The hepatobiliary iminodiacetic acid or HIDA scan is used to detect problems of the liver, gallbladder, and bile ducts. In a HIDA scan, a small amount of radiopharmaceutical is given to you through a vein in your arm. This radiopharmaceutical travels through your bloodstream, and is taken up by your liver. It is then secreted into the bile ducts, where it either passes into the intestine, or is stored by the gallbladder. The exam either ends at that point, or your provider may also order an assessment of gallbladder contraction, for which an additional compound is infused. A specialized scanner is used to record the progress of the radiopharmaceutical, and is used to assess gallbladder contraction.
- Gallbladder inflammation (cholecystitis)
- Chronic gallbladder dysfunction
- Bile duct blockage (due to gallstones, tumors, or after surgery)
- Congenital bile duct abnormality (present since birth)
- Complications after liver or GI surgery (bile leaks, blockages, and fistulas which are abnormal connections within the digestive system)
- Liver transplant assessment (to determine how well a transplanted liver is functioning)
- The procedure takes about one to four hours to complete, depending on the scans needed.
- You will be asked to remove jewelry or other metal objects and change into a gown for the exam.
- You will be helped onto an examination table where you will lay flat on your back for the exam.

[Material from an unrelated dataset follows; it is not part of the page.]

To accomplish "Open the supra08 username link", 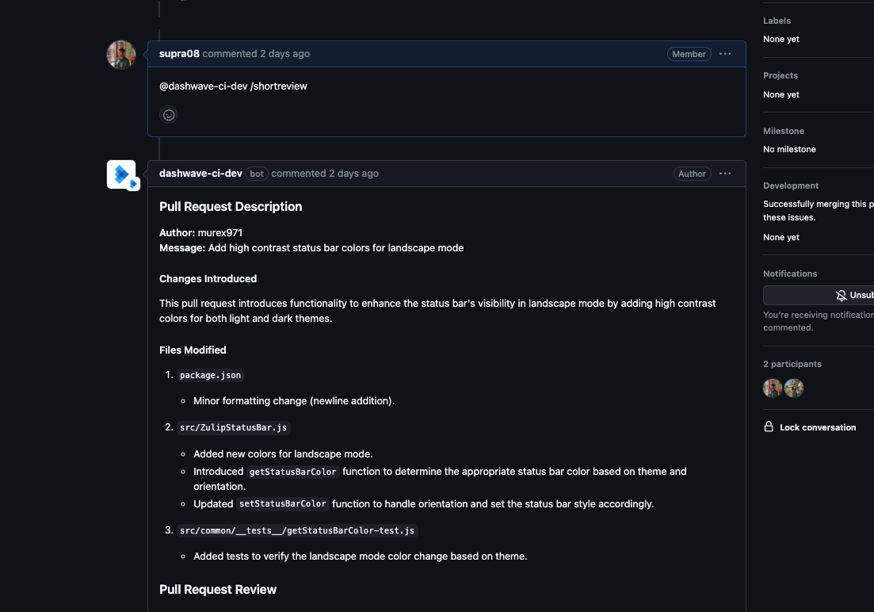I will coord(179,54).
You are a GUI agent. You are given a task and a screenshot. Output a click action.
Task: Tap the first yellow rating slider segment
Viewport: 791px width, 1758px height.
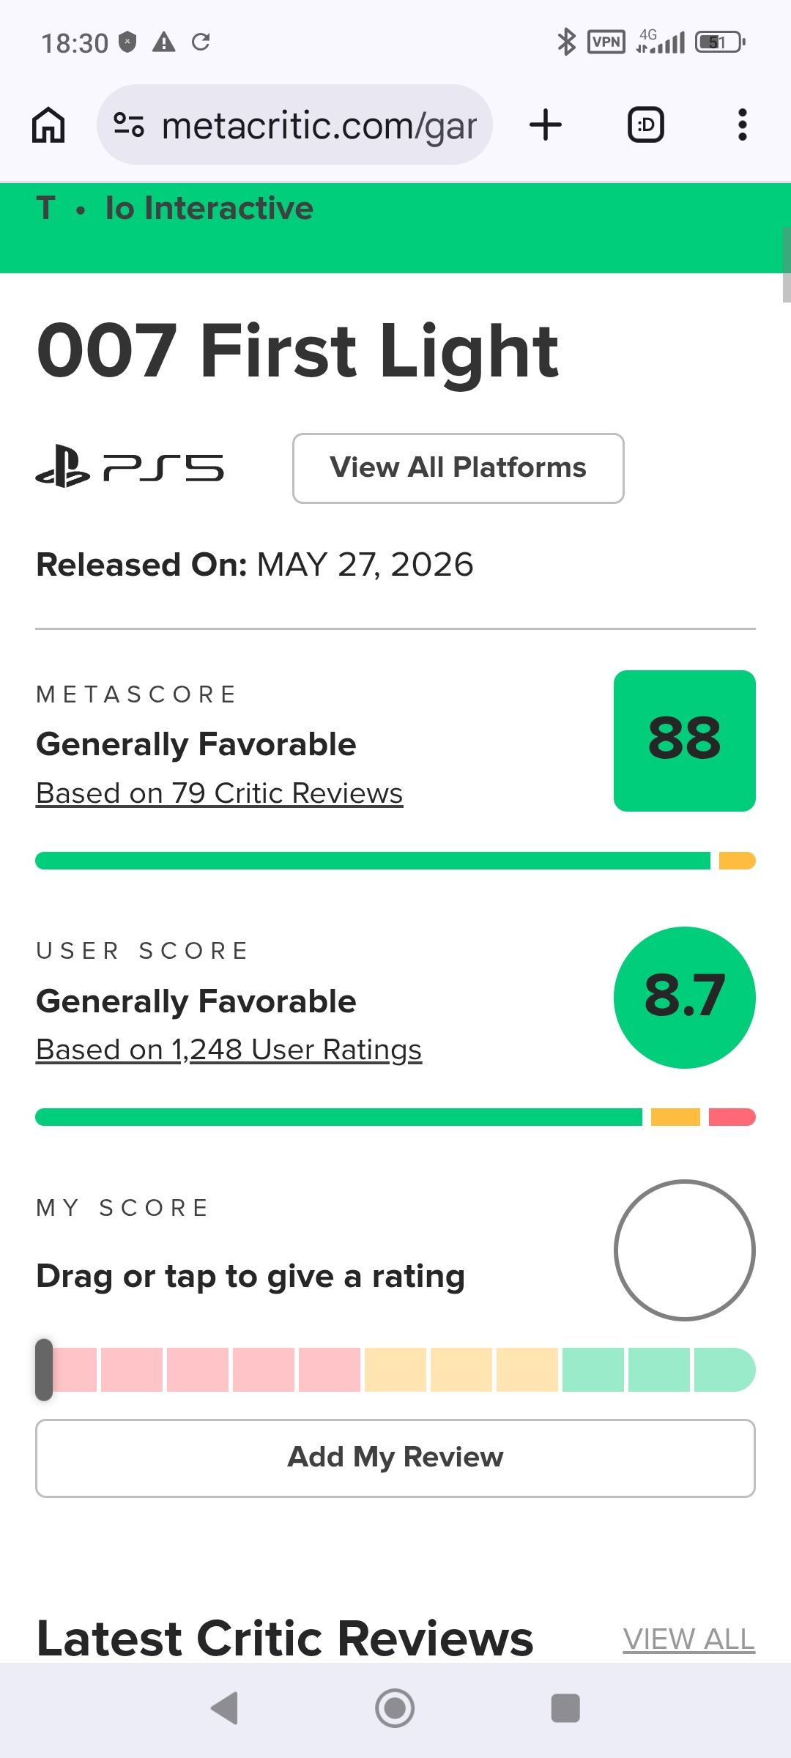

- Your paramedic or technologist will insert a catheter (tiny tube) into a small vein in your arm. The radiopharmaceutical will be injected through the catheter. Additional compounds such morphine may be injected to help visualize the gallbladder.

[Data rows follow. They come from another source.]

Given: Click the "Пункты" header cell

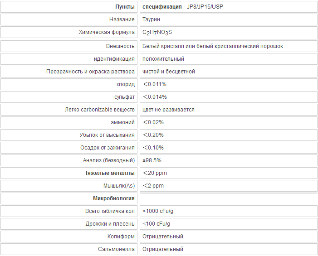Looking at the screenshot, I should pos(69,7).
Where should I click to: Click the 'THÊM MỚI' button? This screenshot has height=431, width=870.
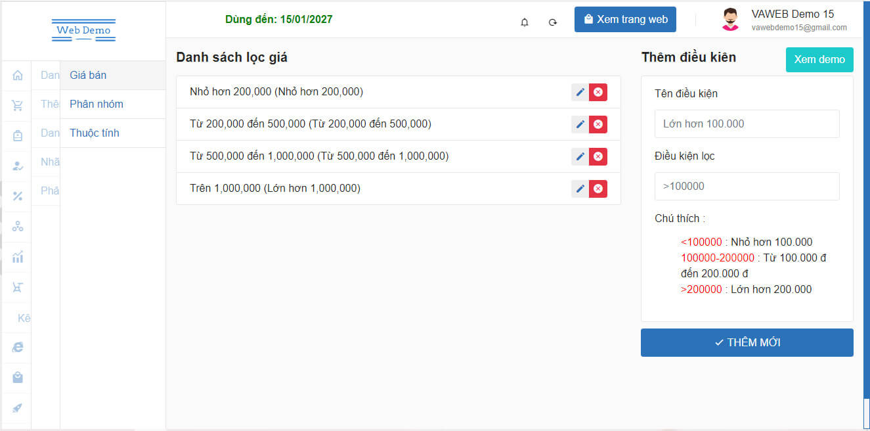[747, 343]
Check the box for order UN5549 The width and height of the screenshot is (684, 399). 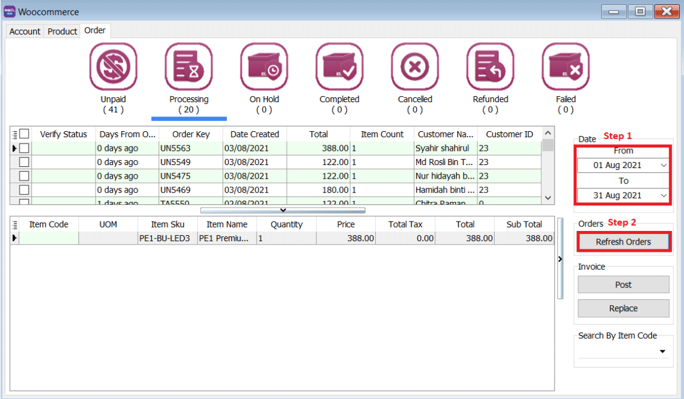[24, 162]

- A specialized scanner will be used to take images of your abdominal area while the radiopharmaceutical moves from your liver into your gallbladder and intestine.
- After the procedure, you can return to your normal activities. The radiopharmaceutical is eliminated in your stool.
- You will be asked to fast for 4 hours prior to the exam. You may be allowed to drink clear liquids and take your medications as usual—please discuss medications this with your ARA scheduler and your health care provider.
- Be sure to tell the technologist about any illness or allergies you may have. Also, provide a list of your current medications and supplements.
- Tell the technologist if you might be pregnant or are breastfeeding. There may be an alternate exam to avoid any risk to the developing baby.
A radiologist who is trained to interpret Molecular Radiology examinations will analyze the images and send a report to the provider who referred you to ARA. The provider will then share the results with you. Your report will also be available on the patient portal within 15 days.